Knowing at this point, “I am wrecking”, the mantra my dad has always taught me of “it’s not if, it’s when” repeated in my head. The car starting fishtailing, trying my best to keep it straight while reaching for the ignition switch, to no avail, I finally had to surrender to the inevitable crash that was about to ensue. The car spun around, I remember looking in the side mirror and seeing Bart still on the starting line, still steering hard at this point, I see the wall coming up quick to my left so I let go of the wheel, tucked my arms into my chest and braced for impact.
The whole crash was only 1.5 seconds long, but to me it felt like 10. I remember every millisecond, frame by frame, like it happened in slow motion. The wreck genuinely made me more confident about my driving ability and answered questions I’ve always had. Since day one, I’ve wondered how I was going to handle that situation, and contrary to what some others think, I did a damn good job.
Those who can’t see what happened in the video probably can’t read data logs either, so here’s a short explanation of what you’re seeing here. The throttle position is in green, the engine RPM in red, and the driveshaft RPM in blue. You can see that half way through the log, the throttle position is at 100% until the tires blew off, depicted by the hump in the blue line. You can see at this point that I took my foot off the throttle and you can see the MSD ARC catch it by the flat line on the engine RPM (red) and then releases as per program parameters. You can also see that the throttle stuck at 78%, as seen by the number directly to the right of “EFI TPS”, sending me on the ride to the wall, cutting the log off due to the impact shutting off the car’s power.
Obviously, when stuff like this happens you’re forced to change the direction of your race program. What are the plans for the B Team now?

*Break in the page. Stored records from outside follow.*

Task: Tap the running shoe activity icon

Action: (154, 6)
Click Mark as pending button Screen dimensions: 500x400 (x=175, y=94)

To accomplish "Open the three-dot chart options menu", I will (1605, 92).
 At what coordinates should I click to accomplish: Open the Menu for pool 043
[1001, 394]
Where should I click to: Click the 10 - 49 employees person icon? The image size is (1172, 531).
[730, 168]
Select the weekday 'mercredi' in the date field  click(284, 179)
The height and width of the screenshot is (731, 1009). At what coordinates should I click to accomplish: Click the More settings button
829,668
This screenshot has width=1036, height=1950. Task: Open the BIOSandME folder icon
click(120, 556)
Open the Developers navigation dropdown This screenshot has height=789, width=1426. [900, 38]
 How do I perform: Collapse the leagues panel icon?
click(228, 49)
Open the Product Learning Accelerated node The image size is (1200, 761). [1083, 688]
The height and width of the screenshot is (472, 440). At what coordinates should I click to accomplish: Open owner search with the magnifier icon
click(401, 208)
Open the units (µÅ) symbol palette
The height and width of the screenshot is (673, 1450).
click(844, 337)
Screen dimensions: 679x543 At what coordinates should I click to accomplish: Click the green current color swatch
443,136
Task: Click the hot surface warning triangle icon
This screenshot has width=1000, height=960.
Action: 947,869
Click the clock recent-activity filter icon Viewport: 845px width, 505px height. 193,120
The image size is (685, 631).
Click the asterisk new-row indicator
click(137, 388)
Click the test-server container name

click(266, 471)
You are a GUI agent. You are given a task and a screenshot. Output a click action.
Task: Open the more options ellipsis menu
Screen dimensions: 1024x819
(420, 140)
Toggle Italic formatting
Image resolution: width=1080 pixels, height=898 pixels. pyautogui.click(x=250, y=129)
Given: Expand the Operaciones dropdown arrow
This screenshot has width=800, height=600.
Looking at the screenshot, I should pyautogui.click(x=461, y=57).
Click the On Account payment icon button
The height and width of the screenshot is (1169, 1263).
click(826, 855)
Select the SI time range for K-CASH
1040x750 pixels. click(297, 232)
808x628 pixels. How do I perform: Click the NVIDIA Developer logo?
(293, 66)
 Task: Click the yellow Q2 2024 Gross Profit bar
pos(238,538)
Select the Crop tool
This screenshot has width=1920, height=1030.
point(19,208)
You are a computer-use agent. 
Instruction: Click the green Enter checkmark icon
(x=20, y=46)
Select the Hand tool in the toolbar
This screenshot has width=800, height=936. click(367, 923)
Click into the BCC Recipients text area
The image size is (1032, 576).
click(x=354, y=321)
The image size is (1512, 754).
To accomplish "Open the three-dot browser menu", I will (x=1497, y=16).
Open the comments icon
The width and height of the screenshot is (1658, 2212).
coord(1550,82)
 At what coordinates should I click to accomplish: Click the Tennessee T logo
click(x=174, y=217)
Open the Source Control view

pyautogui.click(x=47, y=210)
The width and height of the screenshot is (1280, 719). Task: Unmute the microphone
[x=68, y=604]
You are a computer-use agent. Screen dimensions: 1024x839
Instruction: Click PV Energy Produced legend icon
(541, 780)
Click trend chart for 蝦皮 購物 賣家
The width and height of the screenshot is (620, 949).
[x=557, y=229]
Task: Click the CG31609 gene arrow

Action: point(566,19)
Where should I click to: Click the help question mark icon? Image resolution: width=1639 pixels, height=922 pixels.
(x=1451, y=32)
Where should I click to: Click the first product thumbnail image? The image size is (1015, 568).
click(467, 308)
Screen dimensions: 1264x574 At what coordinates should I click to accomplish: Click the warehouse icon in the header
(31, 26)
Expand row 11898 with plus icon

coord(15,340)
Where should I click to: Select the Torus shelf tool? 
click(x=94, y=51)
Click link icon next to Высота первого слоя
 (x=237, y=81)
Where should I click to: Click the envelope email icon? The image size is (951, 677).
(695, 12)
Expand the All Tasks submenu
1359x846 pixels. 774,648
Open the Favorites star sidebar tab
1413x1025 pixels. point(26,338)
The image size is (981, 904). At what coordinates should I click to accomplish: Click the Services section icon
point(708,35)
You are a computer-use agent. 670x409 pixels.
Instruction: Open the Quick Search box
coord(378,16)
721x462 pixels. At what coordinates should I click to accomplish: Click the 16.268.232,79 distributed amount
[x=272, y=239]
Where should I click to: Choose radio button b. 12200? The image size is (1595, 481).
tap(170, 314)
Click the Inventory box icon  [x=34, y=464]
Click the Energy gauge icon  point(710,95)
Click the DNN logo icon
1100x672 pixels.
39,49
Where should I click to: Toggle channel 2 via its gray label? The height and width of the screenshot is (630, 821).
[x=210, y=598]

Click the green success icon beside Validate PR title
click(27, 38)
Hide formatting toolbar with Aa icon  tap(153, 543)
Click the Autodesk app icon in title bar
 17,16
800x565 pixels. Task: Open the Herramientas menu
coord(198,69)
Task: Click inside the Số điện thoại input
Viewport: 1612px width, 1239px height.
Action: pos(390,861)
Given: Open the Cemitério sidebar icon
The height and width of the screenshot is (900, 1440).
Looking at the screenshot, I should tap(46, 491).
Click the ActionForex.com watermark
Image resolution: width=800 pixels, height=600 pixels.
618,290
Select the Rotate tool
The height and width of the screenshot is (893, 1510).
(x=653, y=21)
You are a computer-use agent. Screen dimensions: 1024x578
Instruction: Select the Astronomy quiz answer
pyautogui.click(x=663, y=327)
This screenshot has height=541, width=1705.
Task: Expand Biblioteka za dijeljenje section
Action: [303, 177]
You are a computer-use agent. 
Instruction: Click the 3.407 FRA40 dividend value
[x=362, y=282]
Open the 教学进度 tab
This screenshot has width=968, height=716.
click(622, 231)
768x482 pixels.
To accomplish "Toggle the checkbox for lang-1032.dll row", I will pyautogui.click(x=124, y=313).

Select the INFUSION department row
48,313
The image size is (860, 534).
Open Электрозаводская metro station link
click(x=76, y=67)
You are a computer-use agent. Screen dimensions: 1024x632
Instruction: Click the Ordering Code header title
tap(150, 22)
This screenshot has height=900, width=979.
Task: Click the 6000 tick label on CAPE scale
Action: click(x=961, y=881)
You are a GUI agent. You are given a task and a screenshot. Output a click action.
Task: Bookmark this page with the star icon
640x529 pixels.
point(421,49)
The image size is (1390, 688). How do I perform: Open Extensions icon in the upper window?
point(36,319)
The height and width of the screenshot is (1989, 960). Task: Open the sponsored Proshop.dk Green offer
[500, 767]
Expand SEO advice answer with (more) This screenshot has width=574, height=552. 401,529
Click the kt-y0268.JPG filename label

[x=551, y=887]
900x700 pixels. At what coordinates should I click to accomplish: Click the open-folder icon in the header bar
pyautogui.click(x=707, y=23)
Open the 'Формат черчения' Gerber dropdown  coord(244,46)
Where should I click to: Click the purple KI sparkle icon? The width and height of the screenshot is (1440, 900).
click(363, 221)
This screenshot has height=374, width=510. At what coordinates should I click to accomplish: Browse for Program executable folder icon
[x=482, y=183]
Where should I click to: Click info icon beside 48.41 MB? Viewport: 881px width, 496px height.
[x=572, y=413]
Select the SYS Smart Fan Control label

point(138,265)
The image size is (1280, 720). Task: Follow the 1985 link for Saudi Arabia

B-Team has always thrived in stressful situations, and this is certainly a stressful situation. We’ve already got another car in the shop, because my dad is completely insane in the best of ways, and we’re hoping to have her done before the end of the racing season to go make some passes before next year. If there’s anyone that can get a new car together in a crunch, it’s us, and the amazing people and companies that have the same vision we do.
Was a new car something you guys were thinking about prior to Bowling Green?
No, not even a little bit. That Foxbody was/is our baby. We’ve put so much blood, sweat, and tears into that thing with the intention of continual success and progressive speeds into higher classes, etc. The car is built for that, and treated us great for six years, up until the last moment when she kept me safe during that hard hit.
How is the new car going to differ from the outgoing car?
The new car is going to be the same combo, and class. What will be different is the safety precautions we’re going to take. The last car was very safe, overkill to some people, yet still could’ve hurt me in a catastrophic way if I had hit the wall at any other angle. We will be upgrading all safety equipment, from the gear on my body to the seat in the car, to a larger, more strategically placed shut-off switch and fire handle, and the car is also safer than the last one chassis wise.
Coming off another extremely strong season, is there extra pressure going into the offseason knowing you’ve almost starting from scratch?
Yes, but like I said, we thrive under pressure when the stakes are high and our passion and willpower is put to the test.
What can we look for in the future from Haley James and the B Team?
Determination, humility, gratitude, passion, and more success with another B-Team-built car that hauls ass and turns heads. That is who we are.